I've been trying to apply pg_tgrm for the search-function of my application. The database fits a few times in the available RAM, and is mostly read-only.
Plans, schema and configs in attachment. Postgresql version 9.1.4 on Debian.

When just searching in one table, it behaves perfectly here. When I put constraints on multiple connected tables (performance and performer), it takes some bad decisions. Somehow the planner thinks that an index scan on a trigram index (on a string) is as fast as an index scan on a btree of an int. Because of that, it will combine both index scans into an "AND" bitmap index scan. Since this is done in a nested loop, the performance gets very bad. The trigram index scan should not be repeated as it is relatively slow and always the same query.

When I disable bitmap scans, it will search on both tables and then hash everything together. This avoids launching the same index scan over and over again. This is much faster.

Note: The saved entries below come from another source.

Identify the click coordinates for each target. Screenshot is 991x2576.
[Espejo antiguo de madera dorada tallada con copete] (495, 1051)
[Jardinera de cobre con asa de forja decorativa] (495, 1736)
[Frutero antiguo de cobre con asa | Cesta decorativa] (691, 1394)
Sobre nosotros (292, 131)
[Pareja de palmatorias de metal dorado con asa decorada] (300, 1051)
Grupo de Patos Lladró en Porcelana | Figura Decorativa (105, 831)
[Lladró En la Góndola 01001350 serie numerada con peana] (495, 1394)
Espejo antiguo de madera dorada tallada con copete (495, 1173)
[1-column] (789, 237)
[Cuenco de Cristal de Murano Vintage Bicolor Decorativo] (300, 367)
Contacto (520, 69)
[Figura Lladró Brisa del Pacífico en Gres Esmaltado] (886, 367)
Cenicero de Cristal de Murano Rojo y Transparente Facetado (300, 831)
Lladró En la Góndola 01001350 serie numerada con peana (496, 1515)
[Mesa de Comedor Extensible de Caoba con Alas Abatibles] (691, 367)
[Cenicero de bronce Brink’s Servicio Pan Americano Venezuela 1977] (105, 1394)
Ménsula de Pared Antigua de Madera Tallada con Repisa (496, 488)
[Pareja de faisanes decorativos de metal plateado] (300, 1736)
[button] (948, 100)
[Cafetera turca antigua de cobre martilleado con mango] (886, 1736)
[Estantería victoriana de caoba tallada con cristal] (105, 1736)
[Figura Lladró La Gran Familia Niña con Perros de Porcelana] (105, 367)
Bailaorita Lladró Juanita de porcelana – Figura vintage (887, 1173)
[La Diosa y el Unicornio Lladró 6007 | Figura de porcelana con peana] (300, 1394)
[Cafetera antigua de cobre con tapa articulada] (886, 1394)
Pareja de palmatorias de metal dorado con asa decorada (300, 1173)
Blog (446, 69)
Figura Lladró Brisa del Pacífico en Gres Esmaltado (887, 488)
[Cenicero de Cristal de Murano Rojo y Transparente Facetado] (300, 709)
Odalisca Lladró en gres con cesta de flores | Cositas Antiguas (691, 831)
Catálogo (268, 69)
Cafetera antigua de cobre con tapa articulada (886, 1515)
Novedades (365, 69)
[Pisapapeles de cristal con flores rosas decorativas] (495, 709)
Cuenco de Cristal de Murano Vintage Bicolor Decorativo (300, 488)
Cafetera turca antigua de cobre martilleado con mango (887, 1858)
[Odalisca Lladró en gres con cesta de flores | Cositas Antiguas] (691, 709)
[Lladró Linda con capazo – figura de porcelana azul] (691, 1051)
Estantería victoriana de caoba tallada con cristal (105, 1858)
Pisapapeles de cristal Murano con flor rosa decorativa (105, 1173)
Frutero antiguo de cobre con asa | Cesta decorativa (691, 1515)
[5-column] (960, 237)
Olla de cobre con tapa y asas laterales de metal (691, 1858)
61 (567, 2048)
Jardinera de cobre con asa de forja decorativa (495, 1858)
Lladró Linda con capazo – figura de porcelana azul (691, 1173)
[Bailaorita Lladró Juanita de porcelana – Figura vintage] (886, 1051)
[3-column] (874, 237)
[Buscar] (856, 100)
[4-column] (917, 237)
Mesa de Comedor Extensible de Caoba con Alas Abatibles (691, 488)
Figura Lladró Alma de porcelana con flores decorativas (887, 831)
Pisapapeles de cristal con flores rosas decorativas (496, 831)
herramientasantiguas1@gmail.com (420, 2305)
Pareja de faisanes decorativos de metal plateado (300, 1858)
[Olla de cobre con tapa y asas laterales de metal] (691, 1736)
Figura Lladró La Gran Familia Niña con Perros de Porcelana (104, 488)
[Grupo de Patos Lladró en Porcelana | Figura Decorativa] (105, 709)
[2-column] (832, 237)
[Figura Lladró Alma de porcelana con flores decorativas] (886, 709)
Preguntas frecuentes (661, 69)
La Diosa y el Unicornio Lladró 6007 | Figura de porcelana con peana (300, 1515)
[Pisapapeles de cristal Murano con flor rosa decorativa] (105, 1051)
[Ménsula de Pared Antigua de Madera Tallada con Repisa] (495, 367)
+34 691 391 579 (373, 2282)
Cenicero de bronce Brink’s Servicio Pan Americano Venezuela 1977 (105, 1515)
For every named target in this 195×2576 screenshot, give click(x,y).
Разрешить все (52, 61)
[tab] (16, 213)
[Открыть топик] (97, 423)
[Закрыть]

Since my database is mostly in memory, I guess I could safely disable bitmap scan (or at least for some query), since I understand that this kind of scan is often a way to have a better IO performance. There's little IO in my setup.
However, I'd rather get some help in fixing it right!

Thanks,

Mathieu
Attachment

Re: pg_trgm and slow bitmap index scan plan

From
Merlin Moncure
Date:
On Tue, Aug 28, 2012 at 2:39 AM, Mathieu De Zutter <mathieu@dezutter.org> wrote:
> Hi all,
>
> I've been trying to apply pg_tgrm for the search-function of my application.
> The database fits a few times in the available RAM, and is mostly read-only.
> Plans, schema and configs in attachment. Postgresql version 9.1.4 on Debian.
>
> When just searching in one table, it behaves perfectly here. When I put
> constraints on multiple connected tables (performance and performer), it
> takes some bad decisions. Somehow the planner thinks that an index scan on a
> trigram index (on a string) is as fast as an index scan on a btree of an
> int. Because of that, it will combine both index scans into an "AND" bitmap
> index scan. Since this is done in a nested loop, the performance gets very
> bad. The trigram index scan should not be repeated as it is relatively slow
> and always the same query.
>
> When I disable bitmap scans, it will search on both tables and then hash
> everything together. This avoids launching the same index scan over and over
> again. This is much faster.
>
> Since my database is mostly in memory, I guess I could safely disable bitmap
> scan (or at least for some query), since I understand that this kind of scan
> is often a way to have a better IO performance. There's little IO in my
> setup.
> However, I'd rather get some help in fixing it right!

Yeah -- gist_trgm_ops is expensive and the planner is not taking that
into account.  I wonder if operator classes (pg_opclass) should have a
planner influencing costing component.

merlin